Leaning towards this as my favorite volume of the series. Not so much of a particular through-line that stood out to me as in the others, so here are some assorted thoughts.
On the subject of women: this book seems to work significantly better than the previous ones. Foila and Daria feel significantly more real than most of the other women in the books, and Dorcas retrieves some of her reality in her brief appearances and mentions (I am particularly happy to have seen Wolfe's quote that, when Severian expresses his feeling of betrayal by all women (II), he "means that men want to be loved more than any other thing is loved, and that though they may occasionally attract such love, they never have the power to hold it" (Andre-Driussi, p. 67), which confirms for me that though Wolfe's own misogyny sometimes shows in the text, Severian's is intentional and distinct, and actually interesting). The presence of Thecla especially solidifies in this volume, and her interjections feel often more legitimate and distinct than Severian's, and their love feels significantly more realized ("I clasped my heart's companion to me, and felt myself clasped. I felt myself clasped, and clasped my heart's companion to me" (XXV)).
I am particularly fond of the story competition. I tend to favor tales within tales, and the broad literary range Wolfe evoked in these stories was a delight. Melito's tale is reminiscent of Chaucer as well as Aesop; Hallvard's grasp of sagaic tone is compelling (my wife, my children, my children, my wife is a particularly resonant motif); Foila's Bretonic quest has many of the strangely-gendered qualities of Marie de France.
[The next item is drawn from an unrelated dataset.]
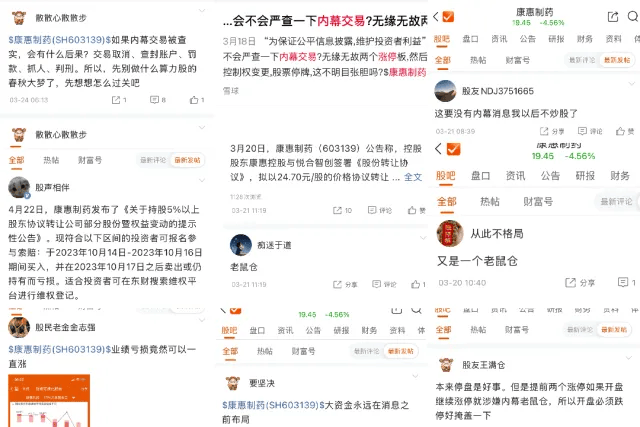Switch to 盘口 tab in top-right panel

pyautogui.click(x=470, y=39)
I was particularly interested in the tale told by Loyal to the Group of Seventeen, which reminded me of the Egyptian poem The Eloquent Peasant. Would be curious to know what kind of ancient Egyptian poetry Wolfe had in his known library.
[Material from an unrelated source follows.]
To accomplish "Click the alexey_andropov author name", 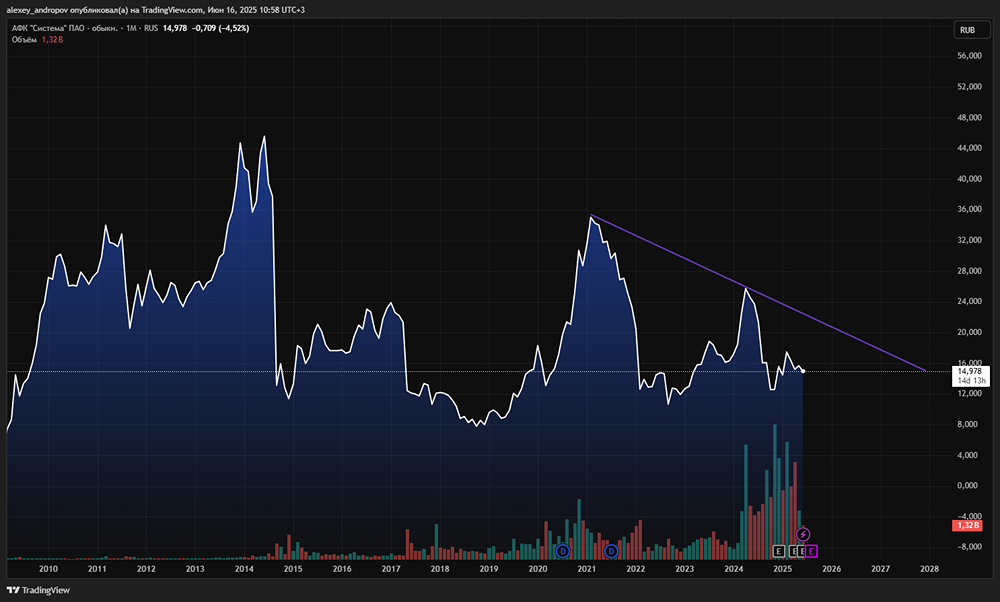I will (37, 9).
Severian's compassionate self is finally achieved to a much greater extent here than in any of the other novels. Two passages come to mind, of his contemplations on empathy with the dead at the end of XXVI (echoing the end of Joyce's The Dead), and of Triskele as "the ambassador of all crippled things" (XXXI). Wolfe's language about disability in the passage is a product of its time, but once one considers the actual message, that Severian is able to not only accept the legitimacy of disabled people, but to embrace his own disability by the novel's last sentence. The overwhelming impression, to my mind, is one of great compassion, and while Wolfe fails sometimes (his racist/racializing tendencies often leak into this volume), he sometimes succeeds greatly.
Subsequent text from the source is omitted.